São Paulo – Com a rejeição da fusão entre Pão de Açúcar e Carrefour, por parte do grupo Casino, as operações brasileiras da rede francesa voltam ao centro de disputa entre os varejistas. Os mais cotados para uma associação com o Carrefour seriam a rede americana Walmart e a rede chilena Cencosud.

O próprio Carrefour afirmou que, com o fim das negociações com Abilio Diniz, continua aberto a novas propostas. Procurados por EXAME.com, Walmart, Cencosud e Carrefour não quiseram comentar especulações de mercado. Mas é fato que o cenário vai esquentar.

“O Walmart vai partir com mais agressividade para o mercado brasileiro e o Carrefour Brasil já se mostrou instável”, avalia o consultor Eugênio Foganholo. A rede americana, a maior do mundo, elegeu o Brasil como prioridade. Em 2010, seu faturamento global foi de 420 bilhões de dólares, mais que o triplo do faturamento do Carrefour, o segundo maior varejista do mundo. No país, ocupa a terceira posição do setor. No ano passado, o Walmart também enfrentou problemas no país, com a troca de presidente.

Quem sofreria com a operação é o Casino, que lutou contra a associação entre o Pão de Açúcar e o Carrefour. “Ele enfrentaria um Walmart mais forte no Brasil e teria dificuldades para competir”, diz o consultor Cláudio Felisoni.

Azarão chileno

A Cencosud já tem participação no varejo brasileiro e afirmou que pretende aumentar essa fatia. A rede chilena é a terceira maior varejista da América Latina.
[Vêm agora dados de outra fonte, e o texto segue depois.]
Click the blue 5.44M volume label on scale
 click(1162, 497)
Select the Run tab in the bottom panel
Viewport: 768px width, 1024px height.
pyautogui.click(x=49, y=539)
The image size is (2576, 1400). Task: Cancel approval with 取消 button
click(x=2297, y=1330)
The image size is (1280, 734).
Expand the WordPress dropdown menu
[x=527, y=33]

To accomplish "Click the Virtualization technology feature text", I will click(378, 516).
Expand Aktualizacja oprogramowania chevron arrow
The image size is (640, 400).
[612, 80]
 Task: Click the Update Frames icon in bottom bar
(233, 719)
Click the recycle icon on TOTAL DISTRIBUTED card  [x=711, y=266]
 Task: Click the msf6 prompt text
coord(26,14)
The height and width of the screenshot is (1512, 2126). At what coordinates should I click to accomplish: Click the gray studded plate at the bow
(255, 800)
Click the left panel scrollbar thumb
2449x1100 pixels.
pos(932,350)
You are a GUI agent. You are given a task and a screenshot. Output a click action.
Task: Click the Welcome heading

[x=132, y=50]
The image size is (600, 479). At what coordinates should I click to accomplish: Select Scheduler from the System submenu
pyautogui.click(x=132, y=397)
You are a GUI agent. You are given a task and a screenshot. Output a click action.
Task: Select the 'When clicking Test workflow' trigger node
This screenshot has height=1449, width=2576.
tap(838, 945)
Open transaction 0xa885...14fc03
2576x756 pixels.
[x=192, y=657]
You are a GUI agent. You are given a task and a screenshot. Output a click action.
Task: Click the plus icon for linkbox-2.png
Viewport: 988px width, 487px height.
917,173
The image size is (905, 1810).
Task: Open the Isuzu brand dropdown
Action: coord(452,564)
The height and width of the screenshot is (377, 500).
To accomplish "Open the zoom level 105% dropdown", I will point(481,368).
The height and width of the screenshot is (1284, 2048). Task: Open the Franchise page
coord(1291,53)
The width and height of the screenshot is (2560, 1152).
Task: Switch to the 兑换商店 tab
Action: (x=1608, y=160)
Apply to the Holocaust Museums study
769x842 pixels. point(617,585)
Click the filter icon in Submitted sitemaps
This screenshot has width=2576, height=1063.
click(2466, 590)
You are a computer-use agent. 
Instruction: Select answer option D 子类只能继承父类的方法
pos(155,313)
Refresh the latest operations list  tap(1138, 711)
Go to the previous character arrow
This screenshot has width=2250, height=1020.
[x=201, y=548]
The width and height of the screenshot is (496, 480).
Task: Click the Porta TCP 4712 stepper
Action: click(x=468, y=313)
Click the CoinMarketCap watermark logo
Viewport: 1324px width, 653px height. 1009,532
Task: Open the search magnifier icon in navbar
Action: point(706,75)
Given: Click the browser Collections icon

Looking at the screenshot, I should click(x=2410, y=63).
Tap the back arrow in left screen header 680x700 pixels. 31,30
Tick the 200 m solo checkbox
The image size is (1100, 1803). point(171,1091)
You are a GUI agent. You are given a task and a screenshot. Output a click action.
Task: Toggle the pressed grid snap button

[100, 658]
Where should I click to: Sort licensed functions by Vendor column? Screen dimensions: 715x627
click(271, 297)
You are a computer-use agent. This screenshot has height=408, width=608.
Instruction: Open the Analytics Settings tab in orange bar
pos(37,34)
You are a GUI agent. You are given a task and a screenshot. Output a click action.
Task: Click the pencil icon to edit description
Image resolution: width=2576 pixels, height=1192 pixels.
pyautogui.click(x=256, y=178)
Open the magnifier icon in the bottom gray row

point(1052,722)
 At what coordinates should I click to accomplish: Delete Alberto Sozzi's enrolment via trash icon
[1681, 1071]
Em outubro passado, desembolsou 1,4 bilhão de reais na compra da empresa mineira Bretas, então a sétima maior rede de supermercados do país, com faturamento de 2 bilhões de reais. Seis meses antes, já havia comprado a Perrini, que tem sete lojas em Salvador, por 30 milhões de reais. Sua maior operação, porém, ainda é a G.Barbosa, quarta colocada no ranking de supermercadistas do Brasil. “O bom desempenho da G.Barbosa conta à favor da Cencosud”, pondera o consultor José Lupoli Jr.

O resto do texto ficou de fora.